One for the Road

 

Alcohol, Public and Private

Alcohol is the anæsthesia by which we endure the operation of life.

- George Bernard Shaw
 


 

Firms Told to Sack Heavy Drinkers

London - Britain's employers are to be told to monitor their workers' drinking habits and to discipline and even sack those who overindulge, according to instructions being issued to all companies by the government.

Every organisation will be expected to develop an alcohol policy and lay down strict rules on how much their staff can consume in a week.  The code, drawn up by the Health and Safety Executive, says that employers should tell workers how the organisation expects them to limit their drinking, including at night, on their own time.  Employers are also advised to make misuse of alcohol part of their disciplinary code, which could lead to heavy drinkers being sacked.  Employers could introduce breathalyser tests or quiz people about their private lives.

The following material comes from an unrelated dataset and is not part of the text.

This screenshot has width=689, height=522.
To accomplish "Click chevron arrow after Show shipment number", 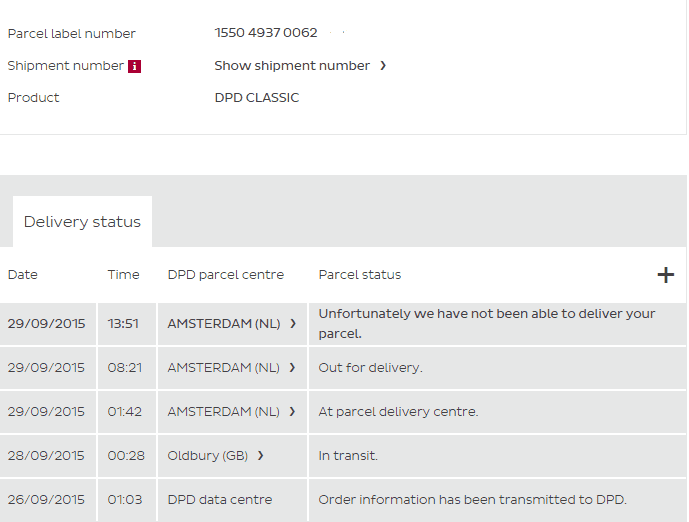I will tap(383, 66).
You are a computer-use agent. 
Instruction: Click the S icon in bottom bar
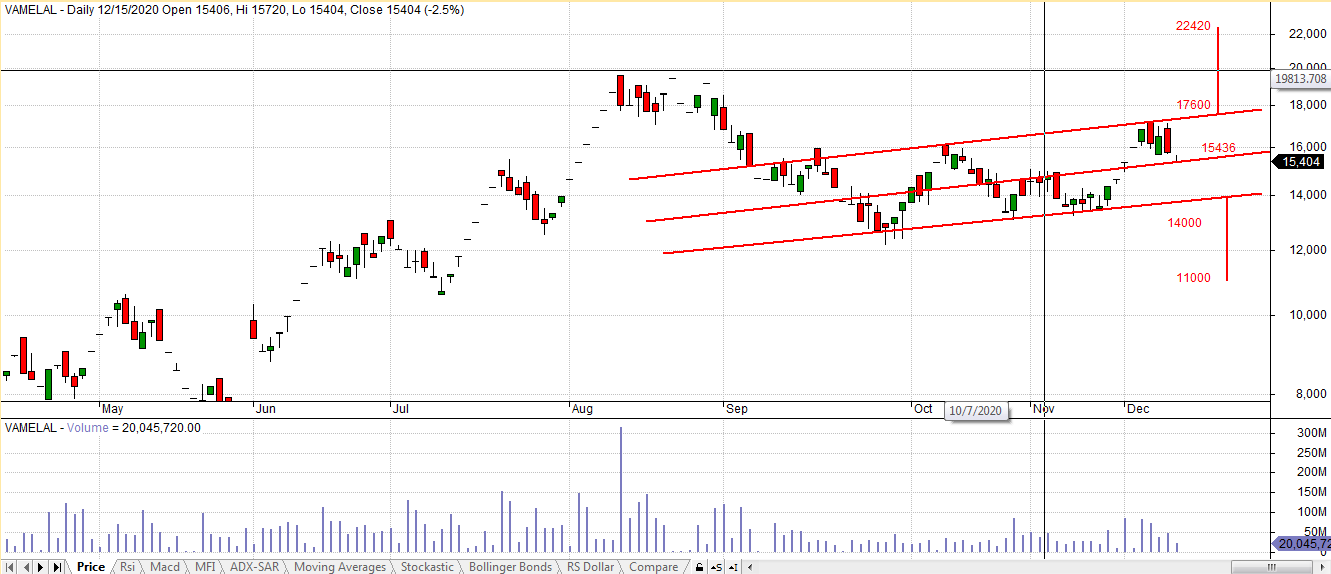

The advice, which will be incorporated in the first National Alcohol Plan to be produced by health ministers next month, says: "While for many people drinking alcohol is a positive part of life and does not cause any problems, the misuse of alcohol can lead to reduced productivity, taking time off work, and accidents at work."

It says employers should "adopt an alcohol policy, in consultation with their staff", to include limits on drinking, how help will be offered, and the point at which drinking becomes a matter for discipline.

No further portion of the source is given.